We have a new champion.
At UFC 162, middleweight kingpin Anderson Silva spent as much time taunting opponent Chris Weidman as he did fighting him. For Silva's previous victims, these head games marked the beginning of the end. But on Saturday night, for the first time in his UFC tenure, someone made the G.O.A.T. pay.
The early portion of the fight's second round saw Silva mocking Weidman and once again dropping his hands to his waist following a glancing Weidman left hook. But that's where the script took its twist. The No. 1 contender fired a follow-up left, and this one landed cleanly.
Just like that, Silva was falling, racing toward the ground alongside the lower mandibles of viewers around the world. The Spider was seemingly semi-conscious before his body even hit the canvas. A few unabated ground shots sealed the deal. The guard was officially changed, and Weidman was the new champion.
The knockout win came at 1:25 of the second frame. Now, the futures of a 38-year-old Silva (33-5), a 29-year-old Weidman (10-0), the promotion that employs them both and the entire sport of MMA look quite a bit different than they did 24 hours ago.

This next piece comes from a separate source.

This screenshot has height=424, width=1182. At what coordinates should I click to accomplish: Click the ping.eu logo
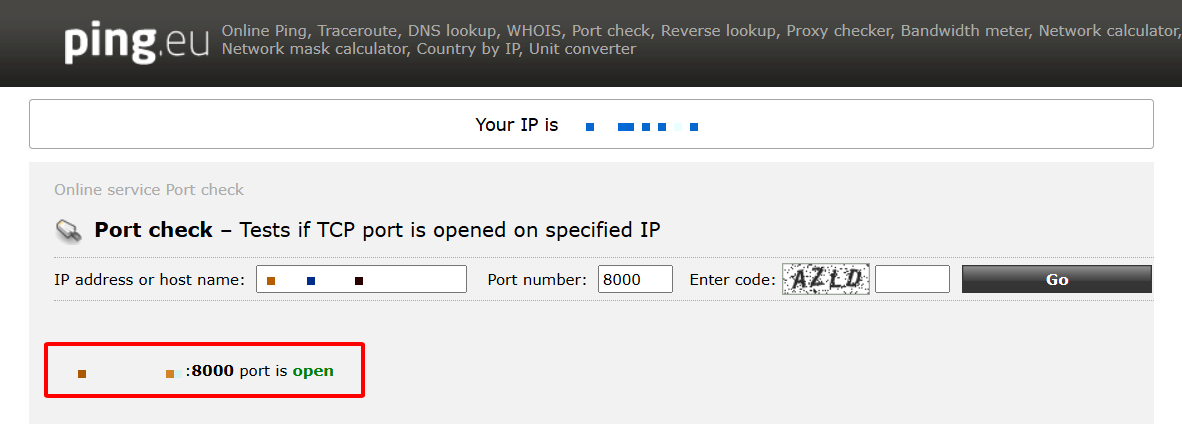[x=137, y=42]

What we will remember about this fight
What will you remember?
It's probably the same thing I'll remember. Anderson Silva lost for the first time in seven years and for the first time since strapping a UFC belt around his midsection. It was also the ex-champ's first career knockout loss.
In terms of specific moments, it will of course be that fateful left hook and the exaggerated "Beat It" routine that preceded it.
He's human. In his career, Silva has at times seemed above the laws of physics, dodging dangerous strikes and scoring knockdowns with seemingly no effort and Matrix-like precision.
At UFC 162, however, he went too far, like a serial killer who gets complacent and starts leaving sloppy clues. He backed himself against the fence, as he had against a far less dangerous opponent in Stephan Bonnar. He patted spots on his leg where he wanted Weidman to kick him. When Weidman broke away from an exchange, Silva beckoned him back.
Likely down in the judges' scorecards after the first round, Silva was still wobbling around inside Weidman's striking range, and the undefeated middleweight had the knockout power to make him pay.
What we learned about Weidman
He's a champion. Weidman and those around him have not been bashful about extolling his talents and promising great things. Weidman exchanged those promises for tangible goods Saturday night, thanks to his punching power, deep takedown shots and ability to call Silva's bluff.
What's next for Silva
Some time off. Something will materialize. But as this is uncharted territory for all involved, it's anyone's guess as to what he might do.
How about a title defense? How about the winner between Michael Bisping and Costa Philippou, rumored to do battle this fall (according to MMA Fighting's Ariel Helwani on Fuel TV's UFC Tonight)? For better or worse, all those "superfight" concepts are dead and gone. But in its place is a new title race, now that the middleweights are suddenly free of The Spider's brilliant tyranny.